Traditional woodcarvers modelled their pieces in wood or clay. Carvers also worked from charcoal drawings. These models were of vital importance, and necessary for the guidance of the carver.
There are still wood carvers out there who model their work in clay, in countries where wood carving is not regarded as old school! One carver in particular, is Patrick Burke, an American, who I consider a real master craftsman!
A craftsman often works from drawings, something only the actual person doing the carving can do.
The above photo shows my full size drawing and the finished wooden cross, before polishing.
The chip carving pattern can be see to the right.
This is a model of a Holy Water Stoup or basin holder. This is usually located near the entrance to a Church, and is often made in stone. I made this Stoup in Tasmania Oak, with carving on the brim. The decorative crosses were gilded in 23kt gold leaf.
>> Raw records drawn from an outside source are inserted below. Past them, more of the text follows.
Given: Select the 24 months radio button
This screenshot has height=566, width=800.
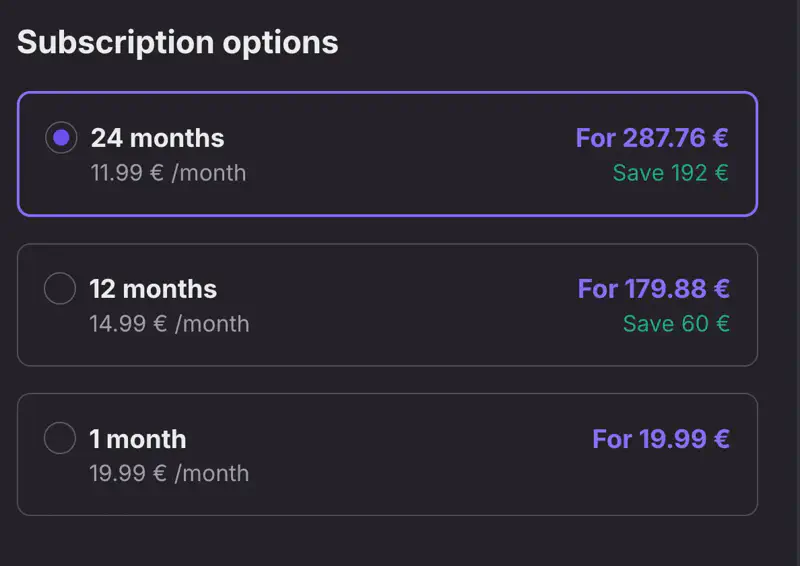Looking at the screenshot, I should [61, 138].
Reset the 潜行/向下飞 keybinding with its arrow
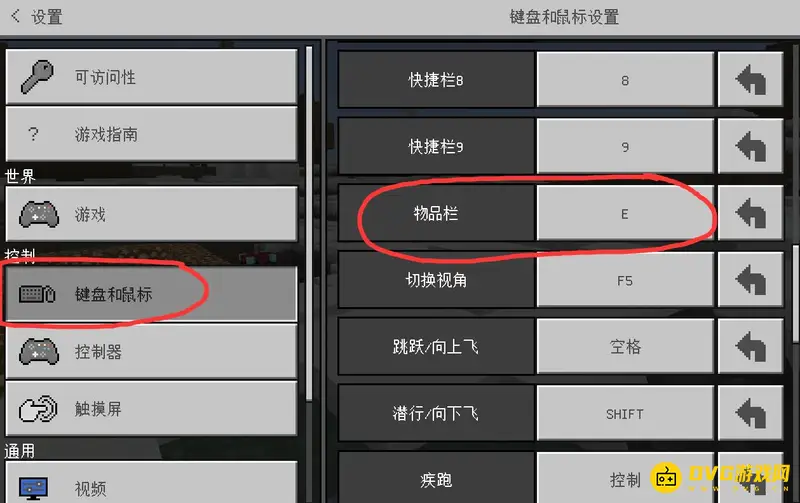Screen dimensions: 800x503 click(751, 414)
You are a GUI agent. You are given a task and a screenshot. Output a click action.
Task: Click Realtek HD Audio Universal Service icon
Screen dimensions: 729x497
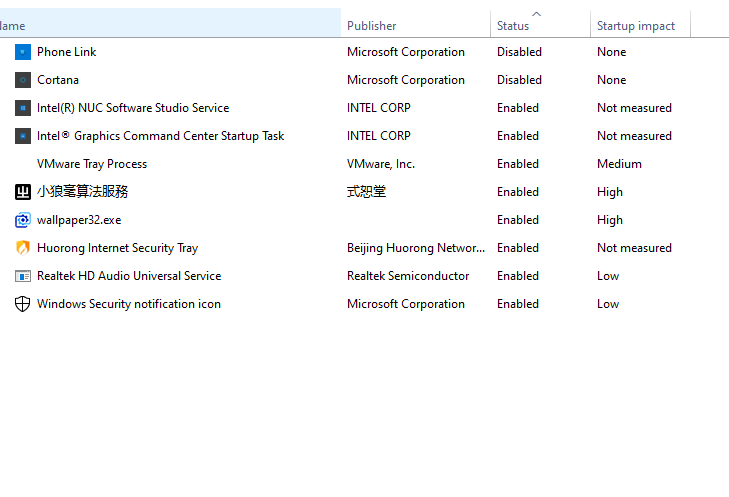coord(23,276)

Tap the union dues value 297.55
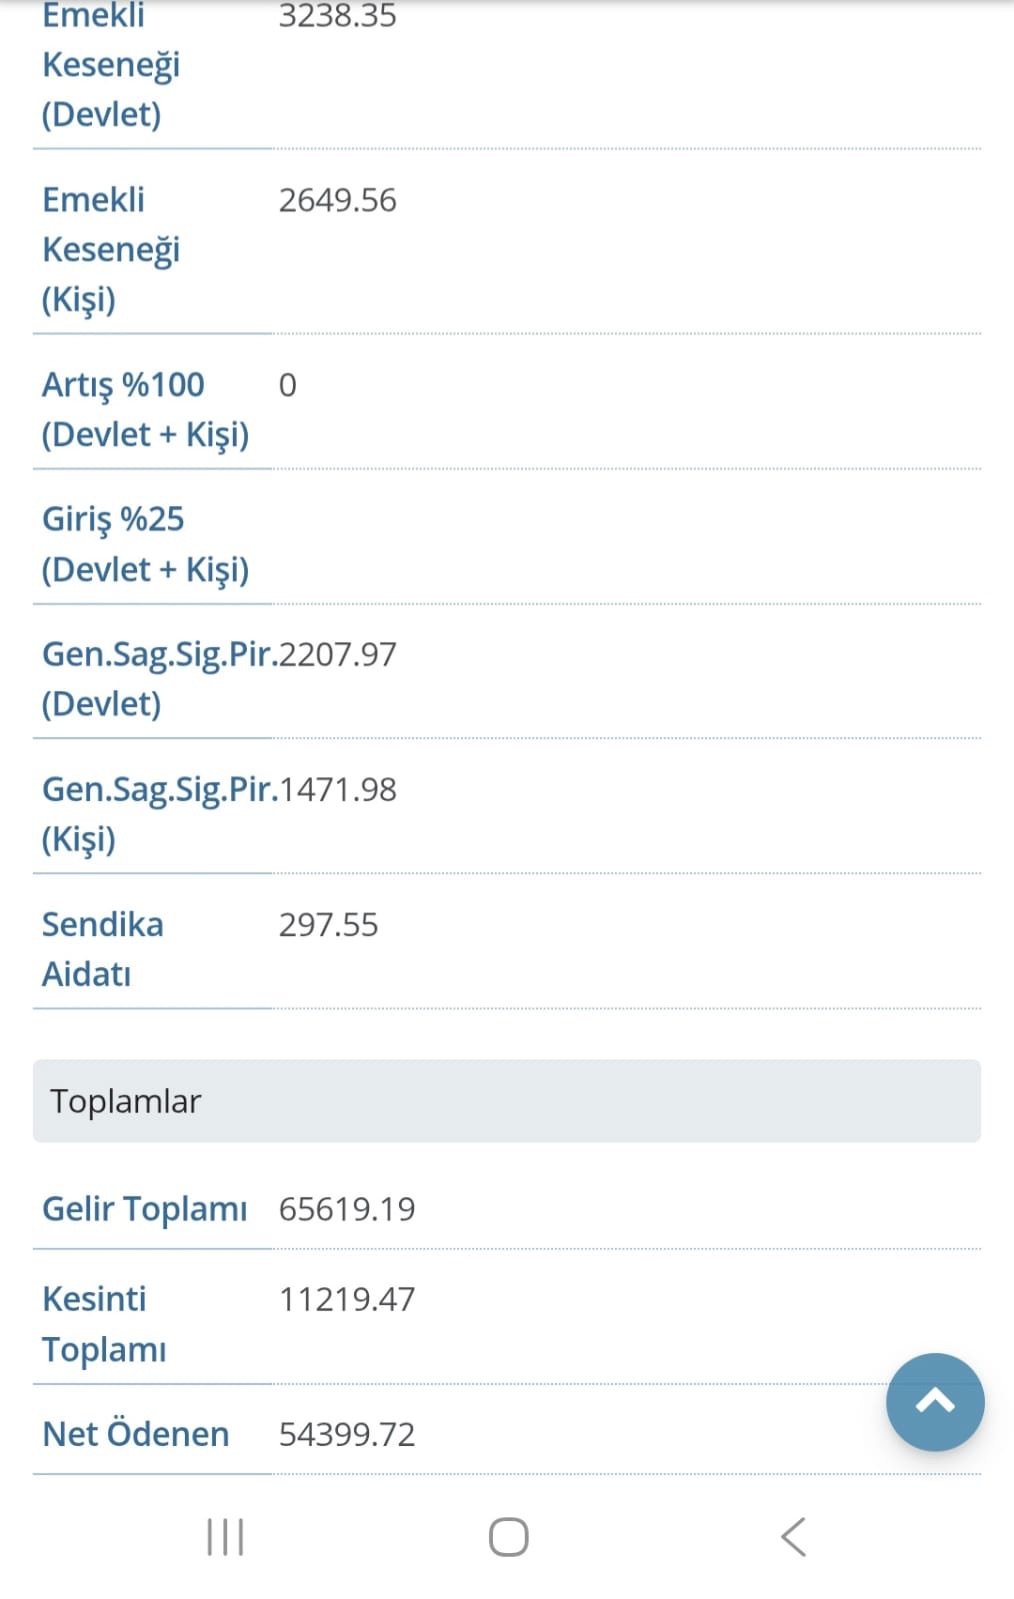tap(328, 924)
This console table was made of French Walnut with a burl veneer top, and burl around the bottom of the base (which can be seen in the picture above).
After doing a full size drawing of the table, I carved a model of the leg, using Jelutong timber, which is easy to carve, and also used by pattern makers.
This is a sample for my latest project, a pair of bespoke French Walnut cabinets, which I designed for a client in Perth. The carving is for the pelmet, which is fitted across the top of both cabinets, and approximately 10 metres in length.